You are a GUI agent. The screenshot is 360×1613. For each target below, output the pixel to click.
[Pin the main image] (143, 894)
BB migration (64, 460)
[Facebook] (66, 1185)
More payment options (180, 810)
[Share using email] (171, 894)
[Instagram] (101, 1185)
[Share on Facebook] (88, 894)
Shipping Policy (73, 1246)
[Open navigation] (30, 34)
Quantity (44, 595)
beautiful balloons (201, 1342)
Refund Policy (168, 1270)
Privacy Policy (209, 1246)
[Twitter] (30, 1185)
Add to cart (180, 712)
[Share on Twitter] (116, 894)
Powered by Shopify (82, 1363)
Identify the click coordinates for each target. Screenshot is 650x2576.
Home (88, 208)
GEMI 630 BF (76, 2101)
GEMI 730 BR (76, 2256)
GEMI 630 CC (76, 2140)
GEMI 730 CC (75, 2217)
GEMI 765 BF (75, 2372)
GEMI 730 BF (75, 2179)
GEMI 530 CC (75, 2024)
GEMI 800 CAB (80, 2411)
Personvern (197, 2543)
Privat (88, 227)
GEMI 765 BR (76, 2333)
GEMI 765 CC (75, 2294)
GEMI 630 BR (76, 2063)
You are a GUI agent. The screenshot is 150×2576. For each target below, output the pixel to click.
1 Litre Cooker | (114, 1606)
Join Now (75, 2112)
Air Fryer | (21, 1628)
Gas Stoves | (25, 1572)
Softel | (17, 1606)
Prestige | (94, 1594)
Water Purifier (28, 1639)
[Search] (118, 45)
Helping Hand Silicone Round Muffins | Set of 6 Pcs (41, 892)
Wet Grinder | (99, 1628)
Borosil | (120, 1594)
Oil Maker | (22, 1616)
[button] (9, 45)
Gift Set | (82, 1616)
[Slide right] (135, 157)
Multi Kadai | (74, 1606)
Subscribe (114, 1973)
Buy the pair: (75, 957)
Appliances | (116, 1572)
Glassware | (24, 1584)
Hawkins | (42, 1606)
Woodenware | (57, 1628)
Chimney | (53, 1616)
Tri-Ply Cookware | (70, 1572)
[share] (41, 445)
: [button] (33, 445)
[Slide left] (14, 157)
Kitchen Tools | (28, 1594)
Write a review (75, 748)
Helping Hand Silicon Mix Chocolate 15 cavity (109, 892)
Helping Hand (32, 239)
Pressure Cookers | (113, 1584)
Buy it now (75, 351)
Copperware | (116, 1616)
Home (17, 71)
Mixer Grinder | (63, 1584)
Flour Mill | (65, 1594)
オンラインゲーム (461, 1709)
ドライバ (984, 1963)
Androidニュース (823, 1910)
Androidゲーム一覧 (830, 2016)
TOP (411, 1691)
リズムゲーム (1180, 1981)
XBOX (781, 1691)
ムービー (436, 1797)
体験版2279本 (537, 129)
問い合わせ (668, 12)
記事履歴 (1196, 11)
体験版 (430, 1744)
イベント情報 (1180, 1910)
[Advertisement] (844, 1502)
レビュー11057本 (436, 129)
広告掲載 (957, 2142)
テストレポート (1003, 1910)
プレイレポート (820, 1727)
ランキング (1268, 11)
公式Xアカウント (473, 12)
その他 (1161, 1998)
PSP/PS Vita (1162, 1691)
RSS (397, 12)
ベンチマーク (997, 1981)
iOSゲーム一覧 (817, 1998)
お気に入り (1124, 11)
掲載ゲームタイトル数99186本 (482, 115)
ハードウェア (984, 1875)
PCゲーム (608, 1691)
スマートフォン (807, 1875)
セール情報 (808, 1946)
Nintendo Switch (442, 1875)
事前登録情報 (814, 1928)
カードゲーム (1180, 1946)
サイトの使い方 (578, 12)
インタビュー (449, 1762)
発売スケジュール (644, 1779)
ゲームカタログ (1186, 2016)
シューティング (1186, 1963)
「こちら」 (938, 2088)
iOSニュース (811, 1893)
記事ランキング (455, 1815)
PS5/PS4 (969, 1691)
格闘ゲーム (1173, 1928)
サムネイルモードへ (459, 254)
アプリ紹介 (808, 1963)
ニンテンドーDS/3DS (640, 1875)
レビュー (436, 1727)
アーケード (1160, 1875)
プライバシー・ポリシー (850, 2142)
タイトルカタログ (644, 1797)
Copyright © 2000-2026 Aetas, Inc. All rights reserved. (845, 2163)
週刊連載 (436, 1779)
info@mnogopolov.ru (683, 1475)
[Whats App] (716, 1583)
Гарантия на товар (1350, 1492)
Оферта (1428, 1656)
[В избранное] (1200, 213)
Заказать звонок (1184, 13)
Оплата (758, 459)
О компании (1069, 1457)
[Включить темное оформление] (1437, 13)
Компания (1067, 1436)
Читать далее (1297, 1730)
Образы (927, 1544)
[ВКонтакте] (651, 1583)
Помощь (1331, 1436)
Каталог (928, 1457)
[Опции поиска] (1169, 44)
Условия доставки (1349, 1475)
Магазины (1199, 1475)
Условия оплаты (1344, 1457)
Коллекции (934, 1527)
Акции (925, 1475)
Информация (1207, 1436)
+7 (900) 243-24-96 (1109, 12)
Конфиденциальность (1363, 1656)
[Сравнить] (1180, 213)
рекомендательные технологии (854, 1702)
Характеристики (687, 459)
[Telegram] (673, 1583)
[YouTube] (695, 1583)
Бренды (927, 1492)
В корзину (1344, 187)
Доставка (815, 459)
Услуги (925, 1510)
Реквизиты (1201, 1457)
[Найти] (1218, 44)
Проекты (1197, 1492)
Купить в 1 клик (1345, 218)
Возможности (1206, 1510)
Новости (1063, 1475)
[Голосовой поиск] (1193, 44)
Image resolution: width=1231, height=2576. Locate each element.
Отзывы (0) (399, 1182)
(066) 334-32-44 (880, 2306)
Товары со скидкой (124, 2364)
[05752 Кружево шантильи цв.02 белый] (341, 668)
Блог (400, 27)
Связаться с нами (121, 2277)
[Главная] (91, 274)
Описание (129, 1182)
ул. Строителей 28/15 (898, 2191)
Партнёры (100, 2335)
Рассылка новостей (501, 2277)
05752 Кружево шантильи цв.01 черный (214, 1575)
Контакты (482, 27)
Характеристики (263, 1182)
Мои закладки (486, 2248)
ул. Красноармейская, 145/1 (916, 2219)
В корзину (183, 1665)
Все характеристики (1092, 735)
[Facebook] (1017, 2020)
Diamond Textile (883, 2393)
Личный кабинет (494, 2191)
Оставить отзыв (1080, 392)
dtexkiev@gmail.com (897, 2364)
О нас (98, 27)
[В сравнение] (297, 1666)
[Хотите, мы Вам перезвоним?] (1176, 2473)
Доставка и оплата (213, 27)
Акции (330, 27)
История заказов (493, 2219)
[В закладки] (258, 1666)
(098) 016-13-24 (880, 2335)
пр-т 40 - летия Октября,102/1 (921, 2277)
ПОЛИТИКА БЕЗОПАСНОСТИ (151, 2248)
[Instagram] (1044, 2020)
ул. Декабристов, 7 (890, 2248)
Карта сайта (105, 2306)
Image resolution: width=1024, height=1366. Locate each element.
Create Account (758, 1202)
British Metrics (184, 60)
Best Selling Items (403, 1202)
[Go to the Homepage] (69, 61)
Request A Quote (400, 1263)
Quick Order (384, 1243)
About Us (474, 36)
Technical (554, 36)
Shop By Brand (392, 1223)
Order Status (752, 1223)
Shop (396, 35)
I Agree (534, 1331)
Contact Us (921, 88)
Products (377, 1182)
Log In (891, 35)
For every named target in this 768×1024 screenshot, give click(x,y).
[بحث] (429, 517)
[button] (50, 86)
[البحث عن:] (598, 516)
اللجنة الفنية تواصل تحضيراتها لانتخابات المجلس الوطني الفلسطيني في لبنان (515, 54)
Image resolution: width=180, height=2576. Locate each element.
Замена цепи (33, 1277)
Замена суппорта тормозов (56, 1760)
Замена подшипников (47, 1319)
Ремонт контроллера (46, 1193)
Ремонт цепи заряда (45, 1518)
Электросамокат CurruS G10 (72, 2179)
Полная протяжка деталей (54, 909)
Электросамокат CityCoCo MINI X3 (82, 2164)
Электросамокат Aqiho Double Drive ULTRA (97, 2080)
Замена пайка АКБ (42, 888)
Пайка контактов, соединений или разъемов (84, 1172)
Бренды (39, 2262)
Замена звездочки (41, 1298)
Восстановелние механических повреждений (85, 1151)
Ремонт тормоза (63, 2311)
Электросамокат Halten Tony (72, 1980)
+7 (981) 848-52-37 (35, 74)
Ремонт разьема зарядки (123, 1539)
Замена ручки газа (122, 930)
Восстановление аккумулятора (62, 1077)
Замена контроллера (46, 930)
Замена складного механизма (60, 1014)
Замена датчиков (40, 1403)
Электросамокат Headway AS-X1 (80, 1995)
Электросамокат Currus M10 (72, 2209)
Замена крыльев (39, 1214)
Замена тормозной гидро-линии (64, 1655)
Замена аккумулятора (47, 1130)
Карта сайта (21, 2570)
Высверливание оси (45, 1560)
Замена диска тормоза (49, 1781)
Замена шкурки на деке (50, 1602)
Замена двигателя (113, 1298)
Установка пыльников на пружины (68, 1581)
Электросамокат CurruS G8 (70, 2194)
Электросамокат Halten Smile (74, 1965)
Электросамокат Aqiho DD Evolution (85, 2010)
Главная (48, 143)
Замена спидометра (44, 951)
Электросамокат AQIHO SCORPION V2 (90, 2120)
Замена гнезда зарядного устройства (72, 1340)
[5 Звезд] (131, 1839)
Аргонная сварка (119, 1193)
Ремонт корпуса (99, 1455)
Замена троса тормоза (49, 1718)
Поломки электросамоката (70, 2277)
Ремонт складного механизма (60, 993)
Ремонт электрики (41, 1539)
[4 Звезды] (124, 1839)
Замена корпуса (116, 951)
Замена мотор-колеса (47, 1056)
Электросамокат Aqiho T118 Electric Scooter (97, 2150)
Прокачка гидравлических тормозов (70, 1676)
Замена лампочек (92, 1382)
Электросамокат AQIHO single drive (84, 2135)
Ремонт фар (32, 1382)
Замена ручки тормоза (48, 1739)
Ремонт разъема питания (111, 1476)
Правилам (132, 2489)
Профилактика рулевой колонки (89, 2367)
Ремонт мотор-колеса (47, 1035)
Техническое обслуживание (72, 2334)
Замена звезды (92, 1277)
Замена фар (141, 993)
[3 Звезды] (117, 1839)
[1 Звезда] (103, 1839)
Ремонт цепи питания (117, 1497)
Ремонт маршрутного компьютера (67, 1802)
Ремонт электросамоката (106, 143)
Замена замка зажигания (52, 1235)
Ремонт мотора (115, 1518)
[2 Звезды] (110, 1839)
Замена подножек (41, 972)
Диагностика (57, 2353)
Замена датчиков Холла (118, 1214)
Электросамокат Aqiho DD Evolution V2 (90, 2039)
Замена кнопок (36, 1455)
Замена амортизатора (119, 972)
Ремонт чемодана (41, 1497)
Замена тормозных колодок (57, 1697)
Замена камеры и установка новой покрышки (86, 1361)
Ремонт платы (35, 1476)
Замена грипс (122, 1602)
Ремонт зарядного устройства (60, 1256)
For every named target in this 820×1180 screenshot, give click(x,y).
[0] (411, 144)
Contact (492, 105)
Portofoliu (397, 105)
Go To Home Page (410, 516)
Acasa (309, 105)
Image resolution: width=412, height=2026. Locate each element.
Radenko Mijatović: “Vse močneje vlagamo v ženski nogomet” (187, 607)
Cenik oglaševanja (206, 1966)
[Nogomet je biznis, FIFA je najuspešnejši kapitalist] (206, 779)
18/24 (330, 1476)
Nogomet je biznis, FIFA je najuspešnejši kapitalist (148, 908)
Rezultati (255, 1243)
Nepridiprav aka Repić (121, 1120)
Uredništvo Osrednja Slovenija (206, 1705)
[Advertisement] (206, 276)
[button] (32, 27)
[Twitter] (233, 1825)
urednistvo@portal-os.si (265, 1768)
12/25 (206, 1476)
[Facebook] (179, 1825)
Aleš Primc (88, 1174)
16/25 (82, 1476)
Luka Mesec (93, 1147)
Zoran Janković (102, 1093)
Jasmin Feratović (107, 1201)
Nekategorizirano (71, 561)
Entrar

◆ WORK TO BE COMPLETED
Could you output, exactly and with nothing else, the lines from the start of the records through the line containing "Borosil | (120, 1594)"?

◆ RESULT OF THIS TASK
You are a GUI agent. The screenshot is 360×1613. For each target below, output the pixel to click.
[Pin the main image] (143, 894)
BB migration (64, 460)
[Facebook] (66, 1185)
More payment options (180, 810)
[Share using email] (171, 894)
[Instagram] (101, 1185)
[Share on Facebook] (88, 894)
Shipping Policy (73, 1246)
[Open navigation] (30, 34)
Quantity (44, 595)
beautiful balloons (201, 1342)
Refund Policy (168, 1270)
Privacy Policy (209, 1246)
[Twitter] (30, 1185)
Add to cart (180, 712)
[Share on Twitter] (116, 894)
Powered by Shopify (82, 1363)
Identify the click coordinates for each target. Screenshot is 650x2576.
Home (88, 208)
GEMI 630 BF (76, 2101)
GEMI 730 BR (76, 2256)
GEMI 630 CC (76, 2140)
GEMI 730 CC (75, 2217)
GEMI 765 BF (75, 2372)
GEMI 730 BF (75, 2179)
GEMI 530 CC (75, 2024)
GEMI 800 CAB (80, 2411)
Personvern (197, 2543)
Privat (88, 227)
GEMI 765 BR (76, 2333)
GEMI 765 CC (75, 2294)
GEMI 630 BR (76, 2063)
You are a GUI agent. The screenshot is 150×2576. For each target below, output the pixel to click.
1 Litre Cooker | (114, 1606)
Join Now (75, 2112)
Air Fryer | (21, 1628)
Gas Stoves | (25, 1572)
Softel | (17, 1606)
Prestige | (94, 1594)
Water Purifier (28, 1639)
[Search] (118, 45)
Helping Hand Silicone Round Muffins | Set of 6 Pcs (41, 892)
Wet Grinder | (99, 1628)
Borosil | (120, 1594)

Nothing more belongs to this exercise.